Back in 2011, the company stated that it was making moves towards a more environmentally sustainable material, but did not move quickly to pursue the goal, also working without a set phase-out date. This time around, Dunkin’ has their eye on the prize; the brand has set 2020 as their target date to globally eliminate Styrofoam from their company. The brand will begin this mission by introducing their double-walled paper cups to all Dunkin’ locations in New York City and California, easily two of their largest consumer regions.

The move to switch from Styrofoam may not be new news, but their decision to switch to paper is a surprise. Previously, the company had discussed switching to a polypropylene plastic cup, but has more recently decided to switch to a paper option instead. Senior vice president of As You Sow, Conrad MacKerron, hopes that with this move, Dunkin’ Brands will be able to introduce recycled fiber content in the paper cups, which will strengthen recycling and end markets for these materials.

Other companies have also made huge moves towards environmentally friendly business practices.

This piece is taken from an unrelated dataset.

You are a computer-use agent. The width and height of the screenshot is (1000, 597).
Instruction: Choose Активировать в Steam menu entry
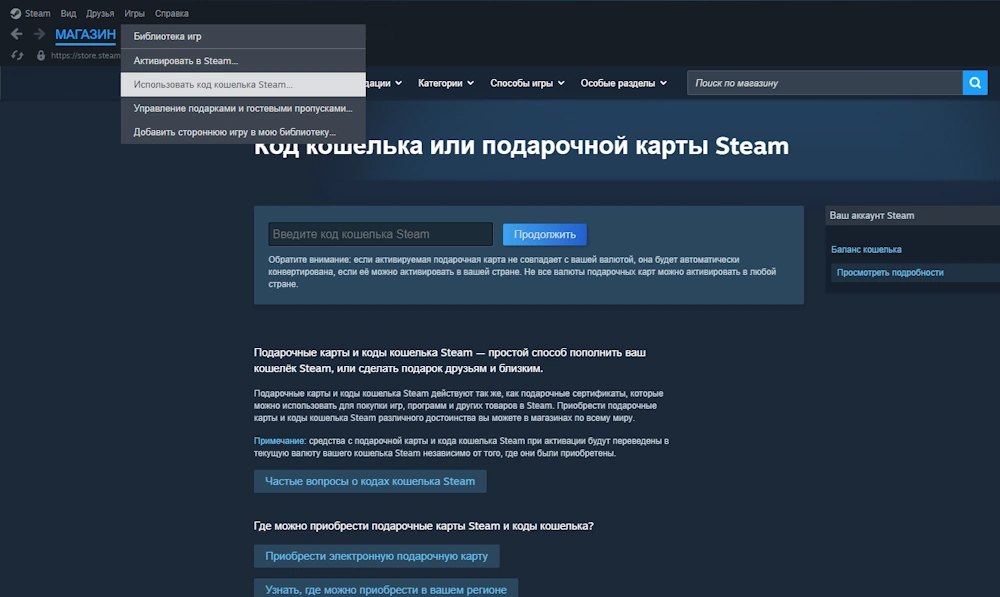click(x=186, y=61)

McDonald’s Corp. has made a recent commitment to phase out foam materials globally by the end of 2018. Starbucks already been using 10 percent recycled paper cups for the past few years, while pledging to offer reusable ceramic cups for customers who drink their coffee on-site, or offer a discount to customers who provide their own reusable mugs. Also, more than 100 U.S. cities or counties have banned or restricted foam packaging, pushing more companies to find alternative materials for their businesses.

There are still many steps that need to be taken to move towards an environmentally business world, but with some of the biggest corporations pledging to the cause and eliminating environmentally hazardous materials, the impact will show and hopefully others will follow their example.